Baxter is designed to adapt to changing environments and to move slower when it senses humans close to itself.

New Zealand workplaces may soon be dramatically transformed by the likes of Baxter.

One of the most sophisticated robots, affectionately known as Baxter, is coming to New Zealand next year with Auckland engineering company kanDO Innovation set to be the distributor for the machine.

Baxter was designed in the United States by Rethink Robotics to work alongside humans, a field known as collaborative robotics. Previously, industrial robots had been kept separate from humans for safety reasons. The machines were kept in caged areas or had sensors so that if a human came too close, the machine would power off. However, robots such as Baxter are being designed specifically to be safe to work alongside humans.

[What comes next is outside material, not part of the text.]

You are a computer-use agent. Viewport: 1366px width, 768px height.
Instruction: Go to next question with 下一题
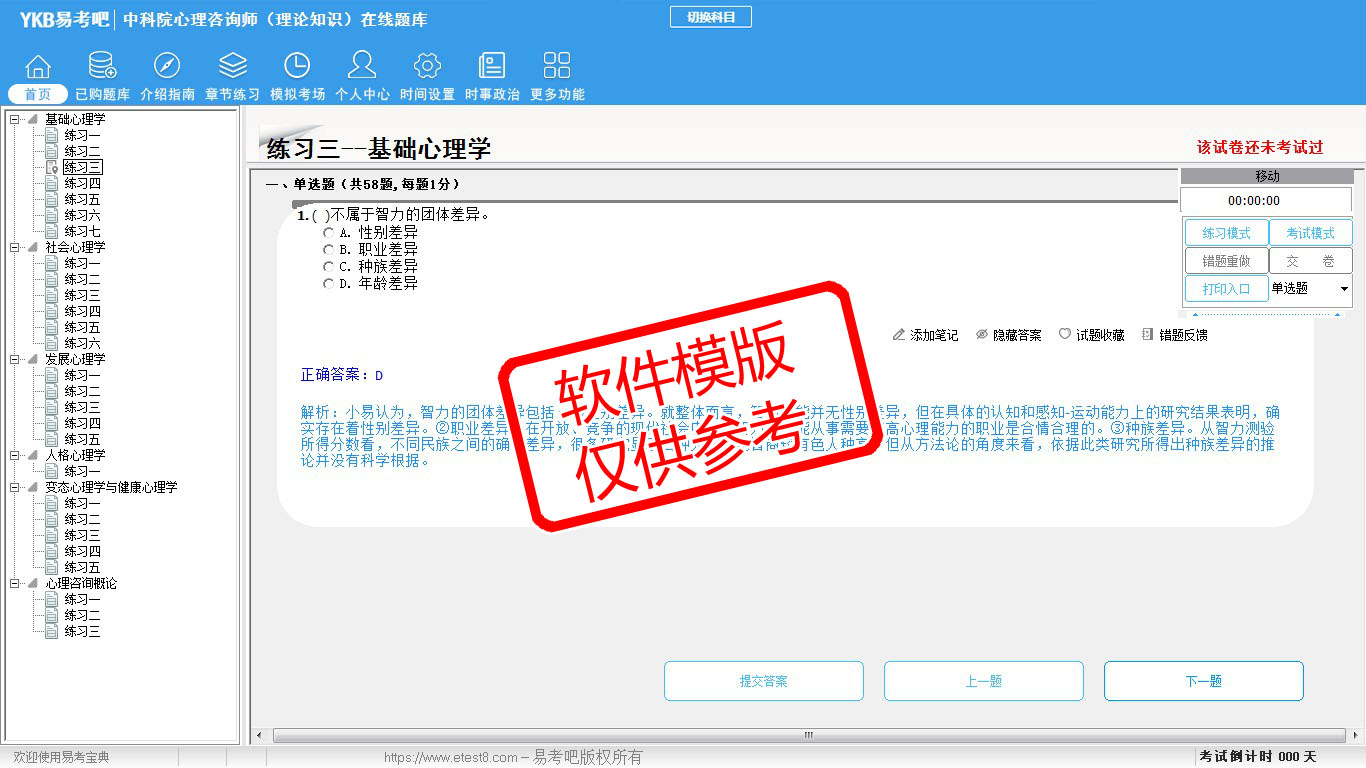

KanDO Innovation was approached by the Australian distributor of Baxter because of its previous work in the robotics field. Company director Niven Brown said Baxter was better suited to New Zealand businesses compared with other robotic machines, and was also more affordable, at around 30 per cent less.

"Many small-to-medium-sized manufacturing companies perceive that automation options are going to be too expensive and require reconfiguring the factory floor," Brown said. "Baxter presents a different type of solution that can fit into their existing floor space right alongside human workers and can also be trained for multiple applications rather than just covering one automation task."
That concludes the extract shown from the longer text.